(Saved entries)
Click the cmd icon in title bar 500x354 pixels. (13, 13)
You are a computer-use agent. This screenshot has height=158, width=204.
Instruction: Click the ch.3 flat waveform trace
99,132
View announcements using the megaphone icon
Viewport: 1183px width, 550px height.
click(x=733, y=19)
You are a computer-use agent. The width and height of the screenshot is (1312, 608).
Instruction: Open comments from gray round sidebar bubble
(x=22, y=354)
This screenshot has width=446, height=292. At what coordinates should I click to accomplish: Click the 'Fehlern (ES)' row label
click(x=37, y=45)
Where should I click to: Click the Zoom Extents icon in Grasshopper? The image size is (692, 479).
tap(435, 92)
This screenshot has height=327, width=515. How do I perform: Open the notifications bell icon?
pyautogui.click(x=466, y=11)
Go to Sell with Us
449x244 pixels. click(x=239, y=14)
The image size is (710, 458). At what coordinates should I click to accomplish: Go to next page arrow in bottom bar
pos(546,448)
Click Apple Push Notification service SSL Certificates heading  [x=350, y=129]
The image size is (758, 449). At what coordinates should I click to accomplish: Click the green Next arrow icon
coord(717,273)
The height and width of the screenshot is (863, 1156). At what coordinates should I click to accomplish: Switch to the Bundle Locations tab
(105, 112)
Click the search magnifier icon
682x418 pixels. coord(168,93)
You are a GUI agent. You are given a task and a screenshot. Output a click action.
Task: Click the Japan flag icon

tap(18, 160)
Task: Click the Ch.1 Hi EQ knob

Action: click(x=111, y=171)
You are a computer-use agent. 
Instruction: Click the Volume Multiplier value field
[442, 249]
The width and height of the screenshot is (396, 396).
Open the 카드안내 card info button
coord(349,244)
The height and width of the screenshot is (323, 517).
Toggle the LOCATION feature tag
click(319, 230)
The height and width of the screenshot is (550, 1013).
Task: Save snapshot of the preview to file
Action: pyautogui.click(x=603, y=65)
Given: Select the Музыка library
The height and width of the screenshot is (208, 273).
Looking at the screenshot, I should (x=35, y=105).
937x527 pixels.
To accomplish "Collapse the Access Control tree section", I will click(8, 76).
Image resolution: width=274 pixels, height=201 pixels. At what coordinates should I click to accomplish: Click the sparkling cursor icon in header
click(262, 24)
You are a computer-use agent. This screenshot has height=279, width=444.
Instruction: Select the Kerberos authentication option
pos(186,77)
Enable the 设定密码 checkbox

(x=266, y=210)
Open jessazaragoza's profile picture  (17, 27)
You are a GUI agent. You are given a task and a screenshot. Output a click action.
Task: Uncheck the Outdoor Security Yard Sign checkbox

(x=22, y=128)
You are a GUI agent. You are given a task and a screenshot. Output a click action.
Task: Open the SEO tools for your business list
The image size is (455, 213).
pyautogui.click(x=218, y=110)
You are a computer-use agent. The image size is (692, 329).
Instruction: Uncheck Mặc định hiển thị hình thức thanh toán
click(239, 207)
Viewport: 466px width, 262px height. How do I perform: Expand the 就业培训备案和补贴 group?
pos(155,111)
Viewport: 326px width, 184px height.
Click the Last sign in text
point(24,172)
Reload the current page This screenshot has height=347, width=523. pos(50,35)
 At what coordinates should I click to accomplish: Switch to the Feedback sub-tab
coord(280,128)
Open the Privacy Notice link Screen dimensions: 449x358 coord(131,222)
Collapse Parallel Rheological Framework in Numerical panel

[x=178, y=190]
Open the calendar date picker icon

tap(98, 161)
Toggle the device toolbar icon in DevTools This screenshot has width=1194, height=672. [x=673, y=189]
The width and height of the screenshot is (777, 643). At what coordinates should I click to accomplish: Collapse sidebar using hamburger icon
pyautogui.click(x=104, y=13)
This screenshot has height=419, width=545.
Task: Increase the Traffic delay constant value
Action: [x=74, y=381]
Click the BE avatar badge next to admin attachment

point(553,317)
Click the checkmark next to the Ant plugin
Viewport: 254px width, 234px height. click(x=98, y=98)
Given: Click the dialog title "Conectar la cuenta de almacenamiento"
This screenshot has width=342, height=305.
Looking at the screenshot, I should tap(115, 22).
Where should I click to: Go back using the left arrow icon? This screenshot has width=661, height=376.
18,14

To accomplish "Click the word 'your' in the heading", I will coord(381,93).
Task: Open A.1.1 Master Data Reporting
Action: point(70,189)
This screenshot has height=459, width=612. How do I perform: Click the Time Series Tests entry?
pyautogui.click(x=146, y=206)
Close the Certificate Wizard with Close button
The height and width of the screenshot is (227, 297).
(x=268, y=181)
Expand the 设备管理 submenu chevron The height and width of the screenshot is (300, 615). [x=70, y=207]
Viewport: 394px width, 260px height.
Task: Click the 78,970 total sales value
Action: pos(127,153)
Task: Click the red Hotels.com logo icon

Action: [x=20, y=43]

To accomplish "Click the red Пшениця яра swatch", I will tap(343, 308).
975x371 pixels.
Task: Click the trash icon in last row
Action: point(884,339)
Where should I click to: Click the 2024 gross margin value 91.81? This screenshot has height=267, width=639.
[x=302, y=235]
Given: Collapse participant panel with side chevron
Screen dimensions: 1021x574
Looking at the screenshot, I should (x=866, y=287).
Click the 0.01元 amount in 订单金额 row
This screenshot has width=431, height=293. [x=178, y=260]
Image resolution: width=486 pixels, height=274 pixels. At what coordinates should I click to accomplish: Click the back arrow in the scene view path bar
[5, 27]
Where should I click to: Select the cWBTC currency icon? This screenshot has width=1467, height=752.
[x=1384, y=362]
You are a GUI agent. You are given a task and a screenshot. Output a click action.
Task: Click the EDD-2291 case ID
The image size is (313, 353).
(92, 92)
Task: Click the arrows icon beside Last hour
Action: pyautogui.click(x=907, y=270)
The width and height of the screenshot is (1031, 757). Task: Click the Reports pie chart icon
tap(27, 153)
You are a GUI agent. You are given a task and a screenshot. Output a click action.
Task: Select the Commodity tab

Goal of the exercise: Copy each line of the data above that holds "computer".

Output of the exercise:
You are a computer-use agent. This screenshot has height=158, width=204.
You are a computer-use agent. The width and height of the screenshot is (1312, 608).
You are a computer-use agent. 
You are a computer-use agent. This screenshot has height=279, width=444.
You are a computer-use agent. The image size is (692, 329).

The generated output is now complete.